(Records from a collection)
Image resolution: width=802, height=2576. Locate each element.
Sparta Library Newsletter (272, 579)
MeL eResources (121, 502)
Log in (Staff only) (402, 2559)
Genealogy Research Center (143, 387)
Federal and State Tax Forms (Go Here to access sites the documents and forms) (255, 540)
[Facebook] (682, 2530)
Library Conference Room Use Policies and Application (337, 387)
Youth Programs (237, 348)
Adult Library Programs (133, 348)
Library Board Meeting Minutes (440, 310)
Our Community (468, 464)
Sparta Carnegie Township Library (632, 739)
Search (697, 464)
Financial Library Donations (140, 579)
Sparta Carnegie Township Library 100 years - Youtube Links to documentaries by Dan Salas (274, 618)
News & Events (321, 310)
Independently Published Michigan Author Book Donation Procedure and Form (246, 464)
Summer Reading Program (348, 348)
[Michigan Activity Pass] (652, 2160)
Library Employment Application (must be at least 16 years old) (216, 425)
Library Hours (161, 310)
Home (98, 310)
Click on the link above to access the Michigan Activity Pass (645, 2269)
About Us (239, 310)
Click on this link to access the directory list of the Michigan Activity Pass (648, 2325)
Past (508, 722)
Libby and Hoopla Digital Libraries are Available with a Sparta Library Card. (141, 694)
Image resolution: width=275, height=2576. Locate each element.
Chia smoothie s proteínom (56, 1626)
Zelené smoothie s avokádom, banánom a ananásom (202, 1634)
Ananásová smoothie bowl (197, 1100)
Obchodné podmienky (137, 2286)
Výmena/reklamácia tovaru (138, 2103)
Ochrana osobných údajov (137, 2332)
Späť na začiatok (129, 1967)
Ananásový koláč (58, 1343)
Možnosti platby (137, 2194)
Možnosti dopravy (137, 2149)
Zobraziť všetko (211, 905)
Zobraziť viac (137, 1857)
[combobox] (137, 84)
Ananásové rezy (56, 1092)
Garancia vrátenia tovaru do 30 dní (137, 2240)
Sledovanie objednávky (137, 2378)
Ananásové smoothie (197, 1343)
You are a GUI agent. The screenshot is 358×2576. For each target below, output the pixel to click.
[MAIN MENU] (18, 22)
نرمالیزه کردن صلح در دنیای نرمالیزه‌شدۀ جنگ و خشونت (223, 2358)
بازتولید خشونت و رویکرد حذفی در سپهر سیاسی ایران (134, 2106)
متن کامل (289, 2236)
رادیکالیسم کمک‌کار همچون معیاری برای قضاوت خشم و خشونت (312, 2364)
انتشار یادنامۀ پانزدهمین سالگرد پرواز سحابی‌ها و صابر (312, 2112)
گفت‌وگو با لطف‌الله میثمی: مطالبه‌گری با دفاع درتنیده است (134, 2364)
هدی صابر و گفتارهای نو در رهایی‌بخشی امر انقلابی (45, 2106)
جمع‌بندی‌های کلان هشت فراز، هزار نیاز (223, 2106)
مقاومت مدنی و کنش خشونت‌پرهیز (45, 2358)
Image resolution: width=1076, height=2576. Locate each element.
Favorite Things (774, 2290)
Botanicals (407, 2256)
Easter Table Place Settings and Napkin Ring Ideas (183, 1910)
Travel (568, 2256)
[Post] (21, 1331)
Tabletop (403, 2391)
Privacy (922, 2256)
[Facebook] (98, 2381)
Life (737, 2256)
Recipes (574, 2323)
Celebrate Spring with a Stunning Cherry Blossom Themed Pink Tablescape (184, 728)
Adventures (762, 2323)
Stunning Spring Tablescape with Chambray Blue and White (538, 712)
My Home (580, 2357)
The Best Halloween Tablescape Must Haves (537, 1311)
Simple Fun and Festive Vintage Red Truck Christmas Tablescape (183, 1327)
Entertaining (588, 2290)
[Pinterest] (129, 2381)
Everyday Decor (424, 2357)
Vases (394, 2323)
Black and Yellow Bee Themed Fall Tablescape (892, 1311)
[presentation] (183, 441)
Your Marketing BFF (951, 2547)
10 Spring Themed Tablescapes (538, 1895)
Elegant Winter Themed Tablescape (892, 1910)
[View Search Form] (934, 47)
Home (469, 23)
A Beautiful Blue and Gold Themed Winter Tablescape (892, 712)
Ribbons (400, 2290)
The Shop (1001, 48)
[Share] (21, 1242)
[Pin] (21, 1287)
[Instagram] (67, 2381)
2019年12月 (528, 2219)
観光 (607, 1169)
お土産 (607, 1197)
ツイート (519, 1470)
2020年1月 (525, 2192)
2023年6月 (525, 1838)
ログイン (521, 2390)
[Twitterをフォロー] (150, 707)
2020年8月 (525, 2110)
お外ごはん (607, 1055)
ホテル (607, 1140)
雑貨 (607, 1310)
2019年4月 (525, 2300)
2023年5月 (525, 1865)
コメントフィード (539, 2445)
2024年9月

▶ YOUR GOAL
Reproduce every line from the one containing "[Twitterをフォロー] (150, 707)" through the end of the items, with both ends included and each request kept. Add 87 to every number in the coordinates.

▶ WORKED SOLUTION
[Twitterをフォロー] (237, 794)
2020年8月 (612, 2197)
お外ごはん (694, 1142)
ホテル (694, 1227)
雑貨 (694, 1397)
2019年4月 (612, 2387)
2023年5月 (612, 1952)
コメントフィード (626, 2532)
2024年9月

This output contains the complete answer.